VIPsight - March 2014


Investigation clears allegations against Elgeti

TAG Immobilien CEO Rolf Elgeti is no longer in the crosshairs for alleged illicit transactions. The Hamburg-based real estate company has announced that an investigation conducted by PwC has cleared all the charges raised early in 2013 by the “Welt am Sonntag” weekly against certain areas of TAG alleging purchases purported to be unfavourable, and conflicts of interest between Elgeti and the company, thus putting paid to all the negative aspersions.  The charge was that two real estate portfolios – Chemnitz in 2011 and Eberswalde in 2012 – were bought at rigged prices and so counter to company interests. Elgeti also stood accused of conflict of interest by the purchase of a multi-storey building in Rostock in 2012 and presumed undisclosed private deals with a variety of real estate companies. In actual fact TAG withdrew from participation in the Rostock deal the day before it expired. The TAG Supervisory Board who, last October gave Elgeti an unreserved vote of confidence feels fully vindicated in its assessment.

Zooplus: Like a pig in clover

Zooplus AG had a particularly good 2013. The turnover of the online trader in animal foodstuffs increased by 27 percent to 426 million Euros. Some 407 million came from actual sales, the rest being generated by webpage  advertising.

== Exercise ==
Please update the page excerpt, starting with "Zooplus AG had" and going on through "by webpage  advertising.", so that "turnover" reads "revenue". The listing isn't needed for anything here.

== Dataset extract ==
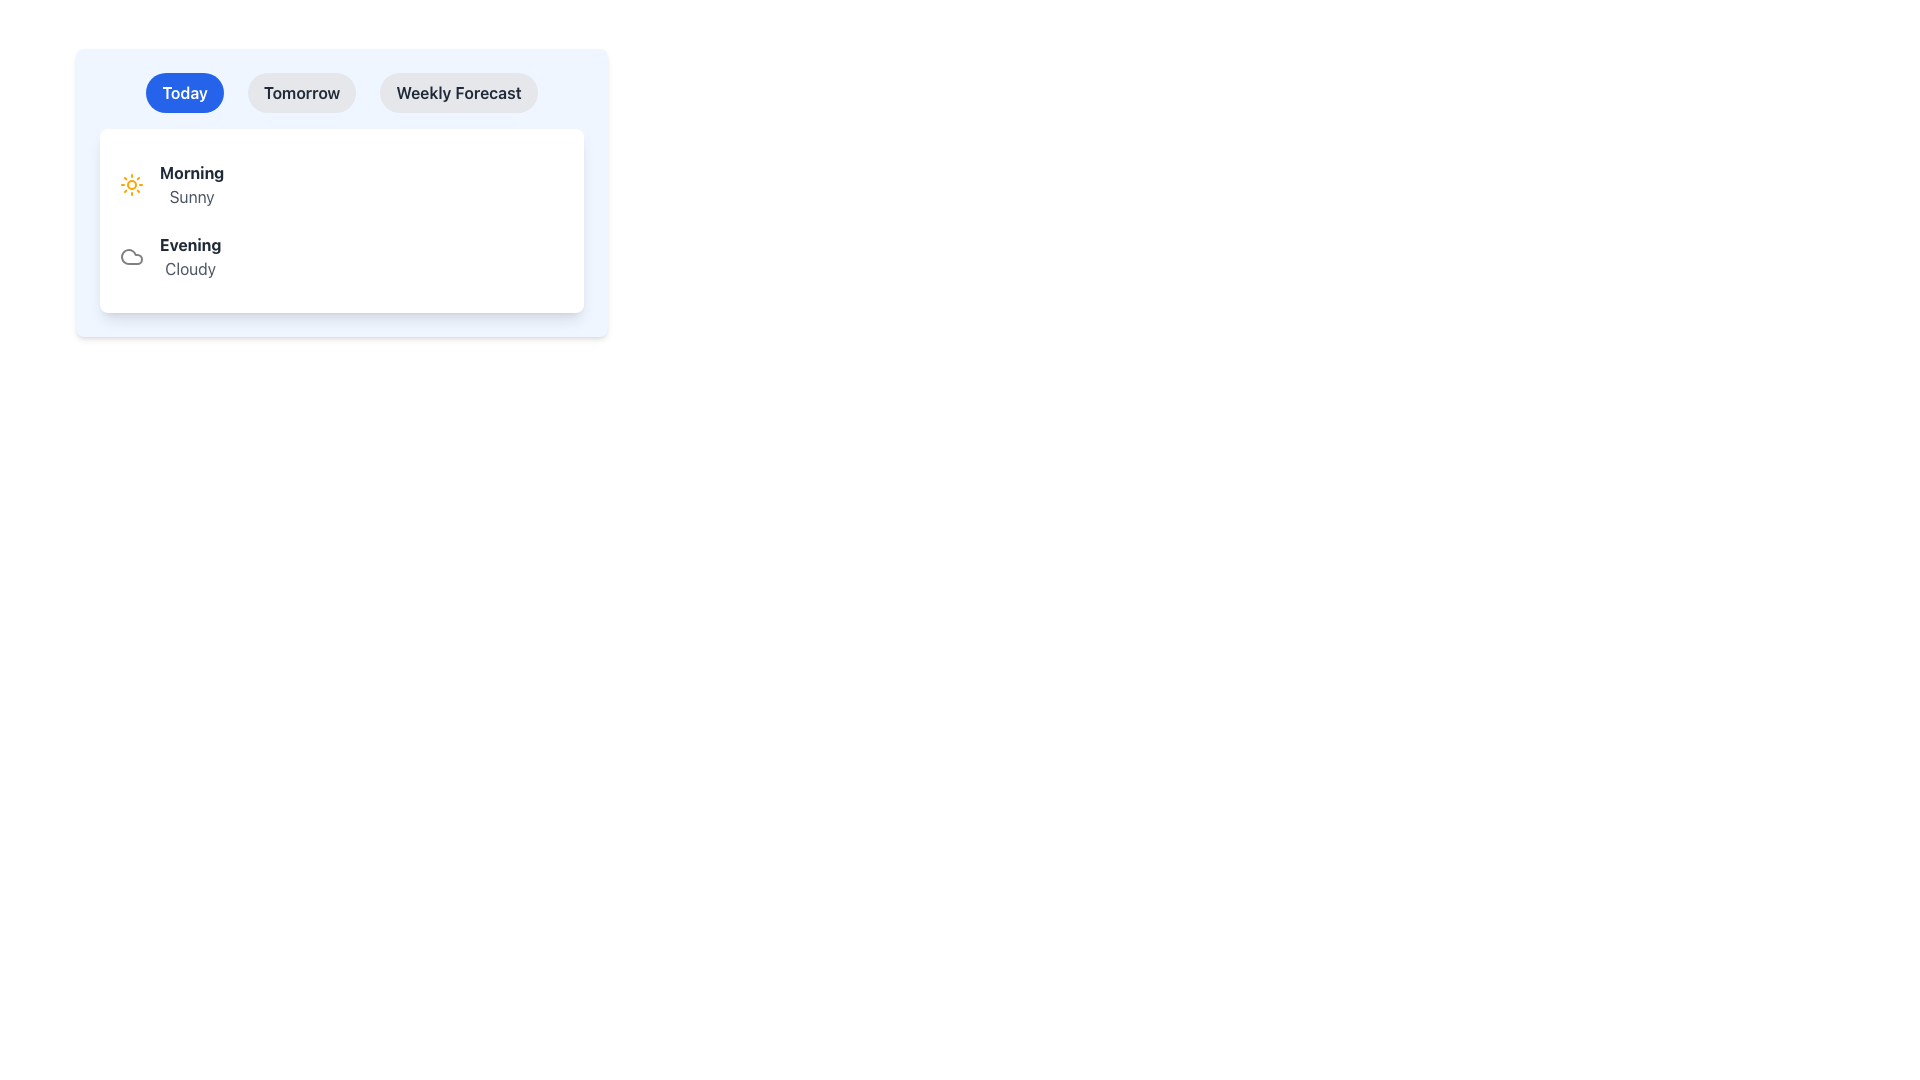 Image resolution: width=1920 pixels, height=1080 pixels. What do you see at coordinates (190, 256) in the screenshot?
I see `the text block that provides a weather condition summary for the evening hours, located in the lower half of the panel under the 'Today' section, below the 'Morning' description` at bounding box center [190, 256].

== Exercise answer ==
Zooplus AG had a particularly good 2013. The revenue of the online trader in animal foodstuffs increased by 27 percent to 426 million Euros. Some 407 million came from actual sales, the rest being generated by webpage  advertising.